▶ [Problem statement]: Scan the entries below for the word "Protection", then copy each line that holds it.

Pixel coordinate grounding data
+ + + + + + +

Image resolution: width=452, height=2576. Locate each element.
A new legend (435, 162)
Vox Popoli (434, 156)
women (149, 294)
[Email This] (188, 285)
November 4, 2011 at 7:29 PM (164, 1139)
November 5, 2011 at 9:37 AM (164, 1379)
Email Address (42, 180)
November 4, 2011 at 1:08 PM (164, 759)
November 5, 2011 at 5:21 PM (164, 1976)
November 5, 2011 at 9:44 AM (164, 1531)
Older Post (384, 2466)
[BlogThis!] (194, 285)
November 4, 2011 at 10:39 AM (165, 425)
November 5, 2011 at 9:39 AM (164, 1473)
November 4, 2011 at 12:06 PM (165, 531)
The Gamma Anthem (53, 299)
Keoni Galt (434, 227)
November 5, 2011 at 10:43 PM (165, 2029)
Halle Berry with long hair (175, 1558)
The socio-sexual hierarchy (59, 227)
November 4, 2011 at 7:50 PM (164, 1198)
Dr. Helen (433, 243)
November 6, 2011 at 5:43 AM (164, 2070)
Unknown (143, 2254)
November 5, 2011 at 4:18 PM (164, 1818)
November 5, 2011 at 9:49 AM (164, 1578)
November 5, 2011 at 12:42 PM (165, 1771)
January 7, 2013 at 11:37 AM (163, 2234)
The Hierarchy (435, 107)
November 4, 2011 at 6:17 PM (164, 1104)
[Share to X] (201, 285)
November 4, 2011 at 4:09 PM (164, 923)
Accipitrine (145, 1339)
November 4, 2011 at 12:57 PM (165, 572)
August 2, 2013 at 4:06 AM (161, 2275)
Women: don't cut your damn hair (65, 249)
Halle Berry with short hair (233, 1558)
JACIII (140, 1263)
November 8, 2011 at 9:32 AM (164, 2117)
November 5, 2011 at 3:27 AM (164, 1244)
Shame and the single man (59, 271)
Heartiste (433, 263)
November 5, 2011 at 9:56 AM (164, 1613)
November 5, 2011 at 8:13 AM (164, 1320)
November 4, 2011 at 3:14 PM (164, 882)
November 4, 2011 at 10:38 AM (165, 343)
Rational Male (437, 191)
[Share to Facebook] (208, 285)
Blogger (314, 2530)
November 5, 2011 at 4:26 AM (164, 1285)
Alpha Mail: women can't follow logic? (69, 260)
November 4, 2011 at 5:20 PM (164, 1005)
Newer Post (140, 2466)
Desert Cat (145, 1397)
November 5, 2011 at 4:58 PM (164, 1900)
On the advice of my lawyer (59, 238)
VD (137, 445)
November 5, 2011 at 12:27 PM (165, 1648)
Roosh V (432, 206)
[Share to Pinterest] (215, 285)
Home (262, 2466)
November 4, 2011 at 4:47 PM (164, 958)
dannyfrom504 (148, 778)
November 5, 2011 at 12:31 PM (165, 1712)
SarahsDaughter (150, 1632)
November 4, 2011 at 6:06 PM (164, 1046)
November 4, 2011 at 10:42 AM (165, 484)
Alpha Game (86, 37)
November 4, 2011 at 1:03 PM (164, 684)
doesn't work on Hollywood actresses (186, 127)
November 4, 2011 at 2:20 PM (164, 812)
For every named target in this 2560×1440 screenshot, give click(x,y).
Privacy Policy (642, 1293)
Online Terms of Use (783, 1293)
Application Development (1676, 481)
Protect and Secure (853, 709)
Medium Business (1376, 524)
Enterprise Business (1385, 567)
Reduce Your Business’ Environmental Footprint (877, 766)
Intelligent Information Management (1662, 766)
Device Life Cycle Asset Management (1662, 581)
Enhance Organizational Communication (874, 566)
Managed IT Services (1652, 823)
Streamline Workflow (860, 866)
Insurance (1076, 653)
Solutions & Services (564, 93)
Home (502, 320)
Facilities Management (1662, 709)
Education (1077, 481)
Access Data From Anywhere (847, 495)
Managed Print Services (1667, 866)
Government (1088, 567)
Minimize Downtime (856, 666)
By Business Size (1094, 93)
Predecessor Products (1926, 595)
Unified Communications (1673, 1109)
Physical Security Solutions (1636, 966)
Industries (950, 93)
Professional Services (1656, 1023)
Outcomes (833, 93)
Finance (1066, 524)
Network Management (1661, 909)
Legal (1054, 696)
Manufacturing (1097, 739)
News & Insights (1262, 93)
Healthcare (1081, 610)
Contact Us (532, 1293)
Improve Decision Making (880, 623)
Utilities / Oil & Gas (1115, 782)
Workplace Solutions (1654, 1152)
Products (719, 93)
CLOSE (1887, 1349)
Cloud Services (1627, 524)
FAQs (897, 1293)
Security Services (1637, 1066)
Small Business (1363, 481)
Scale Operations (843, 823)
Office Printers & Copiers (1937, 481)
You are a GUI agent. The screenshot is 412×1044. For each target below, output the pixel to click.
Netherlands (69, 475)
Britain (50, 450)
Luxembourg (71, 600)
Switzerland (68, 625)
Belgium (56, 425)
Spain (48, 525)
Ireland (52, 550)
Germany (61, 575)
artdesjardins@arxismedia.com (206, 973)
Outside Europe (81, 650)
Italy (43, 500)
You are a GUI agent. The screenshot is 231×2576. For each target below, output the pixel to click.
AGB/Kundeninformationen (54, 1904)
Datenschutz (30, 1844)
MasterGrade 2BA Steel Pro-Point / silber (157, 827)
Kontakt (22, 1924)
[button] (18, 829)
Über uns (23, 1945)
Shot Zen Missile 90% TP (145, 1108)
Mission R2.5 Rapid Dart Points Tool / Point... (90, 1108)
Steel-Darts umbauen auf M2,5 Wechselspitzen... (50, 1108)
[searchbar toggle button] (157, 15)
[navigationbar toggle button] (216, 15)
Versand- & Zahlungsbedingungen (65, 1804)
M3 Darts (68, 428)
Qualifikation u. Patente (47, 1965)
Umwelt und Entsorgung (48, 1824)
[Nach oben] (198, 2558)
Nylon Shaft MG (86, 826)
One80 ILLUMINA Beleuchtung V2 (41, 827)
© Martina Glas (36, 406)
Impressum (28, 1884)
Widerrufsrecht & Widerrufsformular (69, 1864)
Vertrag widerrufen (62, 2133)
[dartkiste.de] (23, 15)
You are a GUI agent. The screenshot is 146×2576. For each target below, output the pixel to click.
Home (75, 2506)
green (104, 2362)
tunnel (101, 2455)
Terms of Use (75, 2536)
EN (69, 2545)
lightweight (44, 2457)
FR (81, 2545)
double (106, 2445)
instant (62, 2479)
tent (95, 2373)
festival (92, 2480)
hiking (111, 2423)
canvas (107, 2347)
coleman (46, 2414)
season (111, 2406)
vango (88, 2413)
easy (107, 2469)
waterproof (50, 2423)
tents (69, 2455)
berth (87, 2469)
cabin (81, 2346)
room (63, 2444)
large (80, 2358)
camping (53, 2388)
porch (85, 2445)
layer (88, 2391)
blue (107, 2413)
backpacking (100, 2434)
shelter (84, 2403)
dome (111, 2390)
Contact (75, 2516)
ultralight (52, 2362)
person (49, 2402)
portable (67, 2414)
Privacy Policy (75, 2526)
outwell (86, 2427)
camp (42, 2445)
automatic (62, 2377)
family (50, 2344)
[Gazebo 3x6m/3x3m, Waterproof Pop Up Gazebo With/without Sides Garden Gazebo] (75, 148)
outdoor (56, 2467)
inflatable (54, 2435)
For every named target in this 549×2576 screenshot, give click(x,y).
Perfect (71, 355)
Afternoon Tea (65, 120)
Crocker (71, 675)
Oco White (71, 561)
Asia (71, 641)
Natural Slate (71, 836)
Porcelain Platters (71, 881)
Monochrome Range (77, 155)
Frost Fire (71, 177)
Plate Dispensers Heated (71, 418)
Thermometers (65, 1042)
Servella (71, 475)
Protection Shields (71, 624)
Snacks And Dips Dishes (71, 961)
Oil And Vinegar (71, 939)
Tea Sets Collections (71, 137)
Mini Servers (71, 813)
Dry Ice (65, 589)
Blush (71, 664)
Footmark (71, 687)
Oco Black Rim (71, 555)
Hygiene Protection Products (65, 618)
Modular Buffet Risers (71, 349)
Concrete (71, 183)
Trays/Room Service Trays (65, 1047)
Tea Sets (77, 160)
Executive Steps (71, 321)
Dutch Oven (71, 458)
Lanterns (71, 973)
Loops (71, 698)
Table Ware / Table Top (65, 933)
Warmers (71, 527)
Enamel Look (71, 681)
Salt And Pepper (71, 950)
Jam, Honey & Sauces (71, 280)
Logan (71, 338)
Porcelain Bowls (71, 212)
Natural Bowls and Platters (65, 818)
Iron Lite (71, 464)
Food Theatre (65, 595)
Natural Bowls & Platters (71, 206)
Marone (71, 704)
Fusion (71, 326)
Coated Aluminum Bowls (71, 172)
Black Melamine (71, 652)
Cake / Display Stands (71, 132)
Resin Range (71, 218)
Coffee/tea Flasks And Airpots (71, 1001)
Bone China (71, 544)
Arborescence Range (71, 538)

+ + + + + + +

▶ [Response]:
Protection Shields (71, 624)
Hygiene Protection Products (65, 618)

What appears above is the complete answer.